(Trecho do texto)
=======

Ficção científica se torna crível ao retratar o pânico da insaciável cobiça humana
Spielberg faz um espelho de nossos medos
MARCELO GLEISER
COLUNISTA DA FOLHA
A Terra volta a ser atacada por
alienígenas, desta vez sob a chancela de Steven Spielberg, que até
então nos havia mostrado uma
outra faceta dos ETs, a de criaturas benevolentes, quase sacras em
sua sabedoria e mesmo em seus
poderes. Mas não agora.
Eles vêm para acabar com a
gente, usando máquinas de destruição infernais, com um design
que presta homenagem aos grandes clássicos da ficção científica
dos anos 50 e 60, muito ferro,
enormes, terríveis, com raios capazes de vaporizar a tudo e a todos em frações de segundo.
O clima é absolutamente apocalíptico, os tons de cinza dominam
o filme, cuja cinematografia é belíssima, extraindo o lirismo do
contraste entre a destruição e a
coragem e a persistência humanas, especialmente nos olhos e na
atuação da sensacional Dakota
Fanning, que faz o papel da filha
de Ray Ferrier (Tom Cruise) e
rouba o show.

=======

(Conjunto de linhas)

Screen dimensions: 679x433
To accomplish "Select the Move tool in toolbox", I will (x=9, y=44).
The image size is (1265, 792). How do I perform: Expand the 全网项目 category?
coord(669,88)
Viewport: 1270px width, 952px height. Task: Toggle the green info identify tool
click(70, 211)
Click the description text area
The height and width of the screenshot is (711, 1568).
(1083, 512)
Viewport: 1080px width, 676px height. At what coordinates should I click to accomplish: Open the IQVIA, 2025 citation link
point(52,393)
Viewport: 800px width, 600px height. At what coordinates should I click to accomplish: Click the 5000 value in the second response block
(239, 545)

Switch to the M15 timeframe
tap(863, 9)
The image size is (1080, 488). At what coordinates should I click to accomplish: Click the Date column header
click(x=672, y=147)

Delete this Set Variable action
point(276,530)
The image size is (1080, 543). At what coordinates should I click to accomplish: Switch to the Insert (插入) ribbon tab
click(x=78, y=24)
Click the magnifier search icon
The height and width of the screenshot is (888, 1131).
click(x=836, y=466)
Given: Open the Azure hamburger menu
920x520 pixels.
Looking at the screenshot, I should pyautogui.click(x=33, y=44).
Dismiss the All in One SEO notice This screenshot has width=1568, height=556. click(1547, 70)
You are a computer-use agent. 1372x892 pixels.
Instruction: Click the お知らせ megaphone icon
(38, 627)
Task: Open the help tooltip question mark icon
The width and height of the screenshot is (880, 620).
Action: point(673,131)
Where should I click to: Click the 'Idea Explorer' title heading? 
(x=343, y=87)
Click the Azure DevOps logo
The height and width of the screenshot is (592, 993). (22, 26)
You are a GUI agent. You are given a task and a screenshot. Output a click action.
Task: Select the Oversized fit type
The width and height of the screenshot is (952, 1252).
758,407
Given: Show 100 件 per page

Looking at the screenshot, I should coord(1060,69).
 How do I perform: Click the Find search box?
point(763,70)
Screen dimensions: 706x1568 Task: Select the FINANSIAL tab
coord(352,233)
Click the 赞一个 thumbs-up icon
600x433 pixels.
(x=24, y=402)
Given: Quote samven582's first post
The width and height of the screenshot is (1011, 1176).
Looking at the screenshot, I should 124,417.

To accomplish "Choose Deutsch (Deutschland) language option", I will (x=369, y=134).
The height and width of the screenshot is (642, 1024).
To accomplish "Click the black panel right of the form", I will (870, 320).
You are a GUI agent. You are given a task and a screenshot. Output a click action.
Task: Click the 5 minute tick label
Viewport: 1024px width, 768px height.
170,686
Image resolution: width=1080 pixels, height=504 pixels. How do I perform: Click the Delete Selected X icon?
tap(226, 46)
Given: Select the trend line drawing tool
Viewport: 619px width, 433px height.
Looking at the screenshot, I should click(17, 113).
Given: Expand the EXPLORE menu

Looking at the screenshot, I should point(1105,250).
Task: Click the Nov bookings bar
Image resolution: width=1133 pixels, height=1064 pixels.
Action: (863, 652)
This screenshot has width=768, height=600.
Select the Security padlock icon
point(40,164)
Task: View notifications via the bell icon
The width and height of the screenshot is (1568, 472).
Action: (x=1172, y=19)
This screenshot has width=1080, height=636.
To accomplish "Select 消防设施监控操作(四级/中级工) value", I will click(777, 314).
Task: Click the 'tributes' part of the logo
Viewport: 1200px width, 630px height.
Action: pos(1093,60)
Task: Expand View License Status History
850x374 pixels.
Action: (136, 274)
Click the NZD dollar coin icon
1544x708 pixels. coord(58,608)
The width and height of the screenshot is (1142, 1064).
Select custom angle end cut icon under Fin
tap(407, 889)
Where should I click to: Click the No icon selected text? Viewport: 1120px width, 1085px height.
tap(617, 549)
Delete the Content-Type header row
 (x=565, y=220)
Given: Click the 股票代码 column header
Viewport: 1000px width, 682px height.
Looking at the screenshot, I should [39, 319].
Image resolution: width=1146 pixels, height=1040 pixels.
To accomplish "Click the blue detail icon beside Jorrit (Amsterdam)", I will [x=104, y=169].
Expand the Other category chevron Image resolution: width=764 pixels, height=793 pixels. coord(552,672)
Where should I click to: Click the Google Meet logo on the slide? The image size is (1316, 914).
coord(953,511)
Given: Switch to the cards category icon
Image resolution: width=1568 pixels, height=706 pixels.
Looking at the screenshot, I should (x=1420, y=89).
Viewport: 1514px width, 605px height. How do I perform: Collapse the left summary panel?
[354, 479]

=======

(Instruções das tarefas)
1 - Extraia do trecho, sem qualquer alteração, a passagem entre "O clima é absolutamente" e "rouba o show.", inclusive.
2 - Para cada afirmação abaixo, responda sim ou não conforme esteja de acordo com o trecho, citando literalmente as palavras dele que decidem a questão. (a) Antes deste filme, Spielberg havia apresentado os alienígenas como criaturas benevolentes. (b) No filme predominam cores vivas. (c) Dakota Fanning interpreta a filha do personagem de Tom Cruise.
As linhas apresentadas acima não serão necessárias.

(Soluções propostas)
1 -
O clima é absolutamente apocalíptico, os tons de cinza dominam
o filme, cuja cinematografia é belíssima, extraindo o lirismo do
contraste entre a destruição e a
coragem e a persistência humanas, especialmente nos olhos e na
atuação da sensacional Dakota
Fanning, que faz o papel da filha
de Ray Ferrier (Tom Cruise) e
rouba o show.

2 -
(a) Sim: "nos havia mostrado uma outra faceta dos ETs, a de criaturas benevolentes".
(b) Não: "os tons de cinza dominam o filme".
(c) Sim: "faz o papel da filha de Ray Ferrier (Tom Cruise)".